Citoyenneté sanitaire et légitimité sociale : l’autre versant de la performance
Au-delà des injonctions budgétaires, la participation communautaire est d’abord un enjeu de capital social. L’atelier a mis en lumière la notion de « citoyenneté thérapeutique », expression empruntée à la sociologie des mobilisations, pour signifier la capacité d’un individu à influencer la prise de décision médicale sur son territoire. Arsène Ibara, président du COSA du centre Fleuve Congo, constate ainsi que « lorsque les patients perçoivent la porosité entre leur quotidien et la salle de consultation, ils acceptent plus aisément la discipline thérapeutique ». Le renforcement de la confiance apparaît dès lors comme un déterminant non négligeable de la performance sanitaire.
Apports et limites du modèle de cogestion dans le contexte congolais
L’investissement financier consenti par le partenaire français s’inscrit dans une logique de cofinancement public-privé qui offre un amortisseur budgétaire à court terme. Toutefois, plusieurs défis subsistent : stabilité des ressources propres, rotation rapide des bénévoles, et hétérogénéité des niveaux d’instruction au sein des COSA. René Ngouala, du comité de suivi de l’O2CD, rappelle que « la durabilité ne se décrète pas, elle se construit dans l’institutionnalisation progressive des pratiques participatives ». Les autorités sanitaires envisagent ainsi de consolider le dispositif par un arrêté harmonisant la composition des comités et renforçant leur droit d’accès aux informations comptables.
Effet levier sur les Objectifs de développement durable
En filigrane, l’atelier répond aux cibles 3.8 et 16.7 des Objectifs de développement durable, relatives respectivement à la couverture sanitaire universelle et à la prise de décision inclusive. L’étude exploratoire menée par l’École de santé publique de Brazzaville montre que les CSI dotés d’un COSA opérationnel enregistrent un taux de fréquentation supérieure de 12 % par rapport aux autres structures. Le ministère de la Santé voit dans ces chiffres la confirmation que la participation populaire n’est pas seulement un impératif éthique : elle constitue également un indicateur de rendement.

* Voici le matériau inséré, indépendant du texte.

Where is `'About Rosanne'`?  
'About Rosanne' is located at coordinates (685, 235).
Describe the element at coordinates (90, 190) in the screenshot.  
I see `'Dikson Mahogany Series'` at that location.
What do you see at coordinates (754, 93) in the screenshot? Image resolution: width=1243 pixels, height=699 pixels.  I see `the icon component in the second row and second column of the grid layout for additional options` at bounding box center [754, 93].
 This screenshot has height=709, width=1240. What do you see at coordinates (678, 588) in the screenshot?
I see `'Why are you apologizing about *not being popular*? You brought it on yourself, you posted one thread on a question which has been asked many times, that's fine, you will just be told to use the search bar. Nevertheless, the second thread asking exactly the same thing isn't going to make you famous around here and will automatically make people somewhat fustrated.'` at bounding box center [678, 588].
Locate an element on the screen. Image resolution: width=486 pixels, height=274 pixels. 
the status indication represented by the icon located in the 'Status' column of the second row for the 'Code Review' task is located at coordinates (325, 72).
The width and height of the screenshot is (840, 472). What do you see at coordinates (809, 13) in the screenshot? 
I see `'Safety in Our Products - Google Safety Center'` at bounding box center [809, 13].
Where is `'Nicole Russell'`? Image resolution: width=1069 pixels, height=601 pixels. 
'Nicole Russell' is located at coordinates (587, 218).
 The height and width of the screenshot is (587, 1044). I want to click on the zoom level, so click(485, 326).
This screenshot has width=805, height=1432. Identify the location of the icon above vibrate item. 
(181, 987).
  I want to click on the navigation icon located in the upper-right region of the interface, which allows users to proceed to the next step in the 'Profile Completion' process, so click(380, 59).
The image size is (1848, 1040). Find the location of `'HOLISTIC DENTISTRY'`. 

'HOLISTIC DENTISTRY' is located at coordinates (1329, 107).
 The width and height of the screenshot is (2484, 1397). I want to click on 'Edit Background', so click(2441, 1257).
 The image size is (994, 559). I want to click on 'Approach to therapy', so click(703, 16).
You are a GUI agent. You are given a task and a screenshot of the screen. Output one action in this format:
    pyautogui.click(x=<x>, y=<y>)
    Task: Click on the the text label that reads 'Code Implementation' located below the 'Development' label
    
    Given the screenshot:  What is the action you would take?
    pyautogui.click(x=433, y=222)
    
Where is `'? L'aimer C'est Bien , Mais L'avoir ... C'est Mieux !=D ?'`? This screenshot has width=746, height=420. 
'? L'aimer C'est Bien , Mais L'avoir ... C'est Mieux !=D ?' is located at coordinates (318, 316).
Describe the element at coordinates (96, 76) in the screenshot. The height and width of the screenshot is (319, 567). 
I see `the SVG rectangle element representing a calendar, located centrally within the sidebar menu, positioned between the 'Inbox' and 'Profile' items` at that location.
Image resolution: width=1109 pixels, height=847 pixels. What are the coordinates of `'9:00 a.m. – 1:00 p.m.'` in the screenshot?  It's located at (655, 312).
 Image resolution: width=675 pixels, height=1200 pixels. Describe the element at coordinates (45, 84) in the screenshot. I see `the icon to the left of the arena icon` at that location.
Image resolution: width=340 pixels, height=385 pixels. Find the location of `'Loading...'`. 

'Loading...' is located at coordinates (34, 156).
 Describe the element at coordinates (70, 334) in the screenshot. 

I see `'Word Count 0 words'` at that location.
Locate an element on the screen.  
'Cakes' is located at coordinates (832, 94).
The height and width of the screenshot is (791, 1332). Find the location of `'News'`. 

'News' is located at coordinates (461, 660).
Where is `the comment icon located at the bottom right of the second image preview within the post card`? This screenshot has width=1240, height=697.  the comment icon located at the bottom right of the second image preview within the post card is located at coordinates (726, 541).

Vers une gouvernance sanitaire résiliente
Au terme de l’atelier, une feuille de route a été esquissée : sessions trimestrielles de formation, audit annuel participatif et création d’un fonds de solidarité géré paritairement. Si certains sceptiques redoutent un « effet placebo » faute de suivi, la majorité des acteurs présents y voient un pas supplémentaire vers une gouvernance sanitaire résiliente, capable d’absorber les chocs épidémiques et d’anticiper les besoins. Dans un contexte régional où les tensions sanitaires peuvent rapidement susciter des crispations sociales, l’ancrage des COSA dans le tissu local s’apparente plus à un investissement politique qu’à une simple réforme administrative. Le pari de la cogestion, en somme, est d’articuler efficacité technico-médicale et légitimité démocratique – gage de stabilité pour l’État comme pour ses partenaires.